Traffic had been terrible, and when she finally got home, Louie’s boyfriend hadn’t even changed out of his work clothes.
“Hey, why aren’t you ready?” she asked irritably.
“Ready for what?”
“For the concert – tonight’s B.B. King at the Paramount. For your birthday. Remember?”
“Louie, we have plenty of time.”
“Wrong, the opening act starts in an hour and a half, and you know how hard it is to find parking –”
“No one cares about being there in time for the opening act. Do you even know the name of the band?”
“That’s not the point.” Louie hastened to think of a point. “The point is, if we left now, we could get there in plenty of time and be relaxed for the start of the show. Instead, we’re going to feel rushed, and tense, and –”
“You’re no fun to be around when you’re like this, you know.”
“Like what?”
“When you’re tired, or nervous, you try to control everyone around you.”
“I don’t!”
“You do. You tell me what to wear, when to get dressed, what route to take to the theater – you know you will, when we get in the car. If you had a bad day suck it up and don’t take it out on me.”
And the evening had gone on like that, with Louie picking on her boyfriend, and developing a pounding migraine, until by the time they got to the theatre she thought her head would explode. She knew it wasn’t his fault, and she even wondered if Zinnia had a point. Maybe she had a bad attitude. Maybe she was too judgmental, too controlling, too hard to be around.
When they finally found a place to park, Louie walked from the car to the theater in that kind of stony silence she sank into when she knew she should apologize, but felt too bad about herself to do it. “Okay, all right, we’re here already,” her boyfriend snapped as they headed toward the theatre.
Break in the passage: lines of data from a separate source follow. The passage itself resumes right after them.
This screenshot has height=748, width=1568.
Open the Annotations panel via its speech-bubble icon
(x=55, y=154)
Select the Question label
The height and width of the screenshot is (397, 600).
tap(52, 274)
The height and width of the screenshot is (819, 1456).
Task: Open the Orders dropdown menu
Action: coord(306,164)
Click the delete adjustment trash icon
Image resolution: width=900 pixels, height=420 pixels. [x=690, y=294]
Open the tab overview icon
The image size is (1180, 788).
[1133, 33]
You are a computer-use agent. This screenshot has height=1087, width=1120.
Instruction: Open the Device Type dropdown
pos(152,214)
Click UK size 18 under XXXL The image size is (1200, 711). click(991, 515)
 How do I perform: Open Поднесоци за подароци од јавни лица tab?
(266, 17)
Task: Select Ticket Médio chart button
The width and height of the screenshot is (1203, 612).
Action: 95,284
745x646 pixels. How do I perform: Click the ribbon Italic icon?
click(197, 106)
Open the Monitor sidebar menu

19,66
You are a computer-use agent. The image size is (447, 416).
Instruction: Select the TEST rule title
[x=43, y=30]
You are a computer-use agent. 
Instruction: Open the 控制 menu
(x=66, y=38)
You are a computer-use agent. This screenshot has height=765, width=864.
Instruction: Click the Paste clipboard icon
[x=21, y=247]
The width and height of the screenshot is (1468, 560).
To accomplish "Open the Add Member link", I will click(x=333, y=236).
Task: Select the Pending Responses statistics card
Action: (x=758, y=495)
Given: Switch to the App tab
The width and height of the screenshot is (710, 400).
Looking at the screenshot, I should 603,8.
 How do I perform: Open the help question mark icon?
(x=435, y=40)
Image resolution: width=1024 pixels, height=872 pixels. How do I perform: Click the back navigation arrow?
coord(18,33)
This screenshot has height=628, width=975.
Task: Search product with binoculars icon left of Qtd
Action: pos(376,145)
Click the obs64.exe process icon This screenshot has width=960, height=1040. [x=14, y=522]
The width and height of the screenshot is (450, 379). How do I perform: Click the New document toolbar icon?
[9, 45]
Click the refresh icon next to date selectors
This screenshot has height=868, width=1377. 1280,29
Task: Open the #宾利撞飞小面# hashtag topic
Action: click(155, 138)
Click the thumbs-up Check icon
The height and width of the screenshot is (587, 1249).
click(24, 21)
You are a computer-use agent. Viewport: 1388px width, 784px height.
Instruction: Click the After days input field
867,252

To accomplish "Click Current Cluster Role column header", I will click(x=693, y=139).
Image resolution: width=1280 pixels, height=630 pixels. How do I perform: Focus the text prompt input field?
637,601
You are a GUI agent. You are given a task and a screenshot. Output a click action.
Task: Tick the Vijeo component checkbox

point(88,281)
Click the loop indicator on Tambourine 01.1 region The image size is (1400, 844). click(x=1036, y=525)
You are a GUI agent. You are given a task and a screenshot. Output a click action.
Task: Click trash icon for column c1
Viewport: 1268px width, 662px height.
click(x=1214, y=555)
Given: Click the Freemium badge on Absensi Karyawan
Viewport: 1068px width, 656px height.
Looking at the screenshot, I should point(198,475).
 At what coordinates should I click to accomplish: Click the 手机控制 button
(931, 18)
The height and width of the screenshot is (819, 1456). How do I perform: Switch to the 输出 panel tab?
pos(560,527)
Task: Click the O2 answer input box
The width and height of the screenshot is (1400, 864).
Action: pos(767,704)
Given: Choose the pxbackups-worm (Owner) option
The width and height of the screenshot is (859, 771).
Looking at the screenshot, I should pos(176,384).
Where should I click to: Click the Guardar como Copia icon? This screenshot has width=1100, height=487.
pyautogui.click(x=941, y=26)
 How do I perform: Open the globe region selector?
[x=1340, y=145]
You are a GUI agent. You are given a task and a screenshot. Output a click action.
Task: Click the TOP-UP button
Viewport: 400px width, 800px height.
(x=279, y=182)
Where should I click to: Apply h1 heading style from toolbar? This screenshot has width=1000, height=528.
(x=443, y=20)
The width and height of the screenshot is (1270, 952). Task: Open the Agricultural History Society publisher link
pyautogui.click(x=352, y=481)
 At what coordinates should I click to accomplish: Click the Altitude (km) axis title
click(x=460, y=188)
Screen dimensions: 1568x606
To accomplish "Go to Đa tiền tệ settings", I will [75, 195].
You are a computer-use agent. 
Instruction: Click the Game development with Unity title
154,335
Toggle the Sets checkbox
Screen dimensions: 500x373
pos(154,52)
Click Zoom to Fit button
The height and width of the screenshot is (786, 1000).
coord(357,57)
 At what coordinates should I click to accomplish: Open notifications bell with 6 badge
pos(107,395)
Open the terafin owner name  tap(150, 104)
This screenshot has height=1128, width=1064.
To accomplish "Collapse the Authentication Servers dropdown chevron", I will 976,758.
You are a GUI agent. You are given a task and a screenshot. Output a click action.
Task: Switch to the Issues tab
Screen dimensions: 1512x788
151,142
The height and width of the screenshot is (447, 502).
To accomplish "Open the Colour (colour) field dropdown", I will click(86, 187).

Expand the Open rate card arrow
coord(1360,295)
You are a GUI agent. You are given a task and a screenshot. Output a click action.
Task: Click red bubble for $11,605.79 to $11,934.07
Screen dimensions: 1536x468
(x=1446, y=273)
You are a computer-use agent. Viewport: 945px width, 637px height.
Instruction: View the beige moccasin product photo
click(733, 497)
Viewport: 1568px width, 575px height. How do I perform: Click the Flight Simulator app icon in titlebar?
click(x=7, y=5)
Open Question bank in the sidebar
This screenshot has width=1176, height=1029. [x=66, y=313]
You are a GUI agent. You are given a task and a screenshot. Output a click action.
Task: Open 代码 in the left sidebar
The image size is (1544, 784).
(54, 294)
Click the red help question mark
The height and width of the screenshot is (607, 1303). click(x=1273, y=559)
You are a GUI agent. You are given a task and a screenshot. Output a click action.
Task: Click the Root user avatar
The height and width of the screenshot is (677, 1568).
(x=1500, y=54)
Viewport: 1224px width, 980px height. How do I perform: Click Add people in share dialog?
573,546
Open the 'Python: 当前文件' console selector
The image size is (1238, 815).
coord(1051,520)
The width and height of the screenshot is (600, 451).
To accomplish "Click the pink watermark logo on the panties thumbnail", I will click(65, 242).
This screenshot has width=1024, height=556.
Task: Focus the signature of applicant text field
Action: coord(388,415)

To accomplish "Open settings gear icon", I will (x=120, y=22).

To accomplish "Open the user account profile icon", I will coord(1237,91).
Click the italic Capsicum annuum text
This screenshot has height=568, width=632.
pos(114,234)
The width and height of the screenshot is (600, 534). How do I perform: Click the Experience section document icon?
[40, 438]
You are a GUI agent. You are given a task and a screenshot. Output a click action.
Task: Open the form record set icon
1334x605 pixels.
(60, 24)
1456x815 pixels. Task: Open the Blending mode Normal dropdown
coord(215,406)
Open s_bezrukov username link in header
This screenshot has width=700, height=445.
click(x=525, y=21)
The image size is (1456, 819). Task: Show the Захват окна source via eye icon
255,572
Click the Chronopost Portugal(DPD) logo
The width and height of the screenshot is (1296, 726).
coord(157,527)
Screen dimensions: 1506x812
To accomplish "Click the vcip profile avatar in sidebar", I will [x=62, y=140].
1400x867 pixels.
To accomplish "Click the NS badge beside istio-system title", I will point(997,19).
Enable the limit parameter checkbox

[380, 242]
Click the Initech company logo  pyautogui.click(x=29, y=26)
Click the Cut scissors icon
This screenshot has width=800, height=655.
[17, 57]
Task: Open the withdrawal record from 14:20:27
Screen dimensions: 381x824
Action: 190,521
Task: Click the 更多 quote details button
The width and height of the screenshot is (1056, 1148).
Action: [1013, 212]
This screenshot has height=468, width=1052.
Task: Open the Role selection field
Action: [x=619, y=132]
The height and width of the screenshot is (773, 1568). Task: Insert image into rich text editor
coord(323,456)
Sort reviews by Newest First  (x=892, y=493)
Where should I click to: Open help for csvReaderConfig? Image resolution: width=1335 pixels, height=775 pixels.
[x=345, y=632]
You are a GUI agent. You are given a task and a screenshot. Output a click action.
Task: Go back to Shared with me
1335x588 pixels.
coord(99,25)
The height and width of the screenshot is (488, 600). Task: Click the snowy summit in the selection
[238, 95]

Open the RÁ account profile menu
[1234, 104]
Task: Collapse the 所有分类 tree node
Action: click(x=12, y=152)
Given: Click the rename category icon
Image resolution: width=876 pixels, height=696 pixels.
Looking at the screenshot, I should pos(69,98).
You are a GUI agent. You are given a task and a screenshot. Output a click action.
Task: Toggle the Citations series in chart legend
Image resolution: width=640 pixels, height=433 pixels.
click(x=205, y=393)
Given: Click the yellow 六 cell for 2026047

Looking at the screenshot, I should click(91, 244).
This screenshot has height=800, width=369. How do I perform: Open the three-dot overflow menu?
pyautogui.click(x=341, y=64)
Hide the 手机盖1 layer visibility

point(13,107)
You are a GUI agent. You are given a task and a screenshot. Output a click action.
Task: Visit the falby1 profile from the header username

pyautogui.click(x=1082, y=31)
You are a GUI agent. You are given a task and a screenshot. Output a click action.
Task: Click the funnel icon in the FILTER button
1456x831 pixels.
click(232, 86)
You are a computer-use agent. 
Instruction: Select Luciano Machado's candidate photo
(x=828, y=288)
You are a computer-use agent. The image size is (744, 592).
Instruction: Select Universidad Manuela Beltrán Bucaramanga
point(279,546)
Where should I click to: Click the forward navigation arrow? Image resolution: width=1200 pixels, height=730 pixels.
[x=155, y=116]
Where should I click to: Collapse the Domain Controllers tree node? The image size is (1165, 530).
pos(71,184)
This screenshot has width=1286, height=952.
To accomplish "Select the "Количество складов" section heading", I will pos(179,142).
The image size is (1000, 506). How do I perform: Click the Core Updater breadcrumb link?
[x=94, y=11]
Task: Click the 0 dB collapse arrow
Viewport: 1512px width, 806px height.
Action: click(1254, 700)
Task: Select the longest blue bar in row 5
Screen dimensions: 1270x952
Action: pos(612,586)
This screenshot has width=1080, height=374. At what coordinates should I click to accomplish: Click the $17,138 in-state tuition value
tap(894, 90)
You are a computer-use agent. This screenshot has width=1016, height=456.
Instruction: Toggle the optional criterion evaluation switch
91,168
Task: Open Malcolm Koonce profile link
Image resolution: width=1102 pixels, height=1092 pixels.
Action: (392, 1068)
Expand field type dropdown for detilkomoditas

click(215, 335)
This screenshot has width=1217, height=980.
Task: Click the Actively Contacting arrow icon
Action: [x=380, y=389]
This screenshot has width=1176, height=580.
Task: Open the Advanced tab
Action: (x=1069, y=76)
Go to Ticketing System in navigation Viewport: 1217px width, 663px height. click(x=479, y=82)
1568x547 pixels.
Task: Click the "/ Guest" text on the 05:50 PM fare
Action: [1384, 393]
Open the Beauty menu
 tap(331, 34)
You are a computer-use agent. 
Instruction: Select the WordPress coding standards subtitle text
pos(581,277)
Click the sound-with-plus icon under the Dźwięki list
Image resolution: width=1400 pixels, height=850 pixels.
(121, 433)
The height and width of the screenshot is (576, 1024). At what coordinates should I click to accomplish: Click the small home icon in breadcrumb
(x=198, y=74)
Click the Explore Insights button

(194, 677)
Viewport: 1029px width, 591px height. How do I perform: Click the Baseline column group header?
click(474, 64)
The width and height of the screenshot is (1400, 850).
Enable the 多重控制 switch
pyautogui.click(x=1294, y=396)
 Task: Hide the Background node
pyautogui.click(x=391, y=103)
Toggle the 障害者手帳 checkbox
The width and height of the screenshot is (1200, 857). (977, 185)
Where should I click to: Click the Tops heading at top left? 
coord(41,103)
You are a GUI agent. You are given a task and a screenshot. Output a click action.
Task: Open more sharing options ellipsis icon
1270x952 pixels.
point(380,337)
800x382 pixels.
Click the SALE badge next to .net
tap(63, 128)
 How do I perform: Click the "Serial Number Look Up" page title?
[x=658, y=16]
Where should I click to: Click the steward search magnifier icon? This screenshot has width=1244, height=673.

She couldn’t respond. “Fine. Don’t say anything. Happy birthday to me, I guess.”
After rushing to get there in time for the opening act, Louie was annoyed to find it was terrible – just a lot of exceptionally loud guitar playing by some young skinny kid who let his hair hang around his face and didn’t say a word to the crowd. In return, the audience mostly talked through his set. Louie settled into a pit of self-loathing. At the intermission she thought about leaving, going home, catching a cab, whatever it would take to get out of there. But she knew she couldn’t, this was her birthday gift to her boyfriend, and she had to stick it out.
Then B.B.’s band took the stage and started to play. Louie didn’t know if the house had adjusted the sound level but suddenly it wasn’t too loud at all, it was perfect. And the band was in a groove, and the leader began whipping up some enthusiasm in the crowd.
Are you ready to have a good time?
Yeah!
I said, are you ready to have a good time?
Yeah!
I can’t hear you, Seattle!
YEAH!
I can’t hear you, Seattle!
YEAH!!
I CAN’T HEAR YOU, SEATTLE!!
And the crowd roared, as the King himself walked out with Lucille, and as he played, Louie’s headache literally melted away, and by the time he got to How Blue Can You Get, Louie thought the world was a fine, fine place, and by the time he started his second set with The Thrill is Gone, she loved everyone in that world again, and with Rock Me Baby, she believed even she could be forgiven.
It was something about how Lucille became a second voice for him – and he said, I don’t play and sing at the same time, I never learned how – but she is him singing, and she is the voice of his soul. And that voice is beautiful. If humans can make beauty like that, maybe they are worth saving, after all.
And thinking about that, remembering that night a long time ago when she first realized she could be forgiven, Louie let Blues Boy and Lucille rock her into a fitful airplane version of sleep.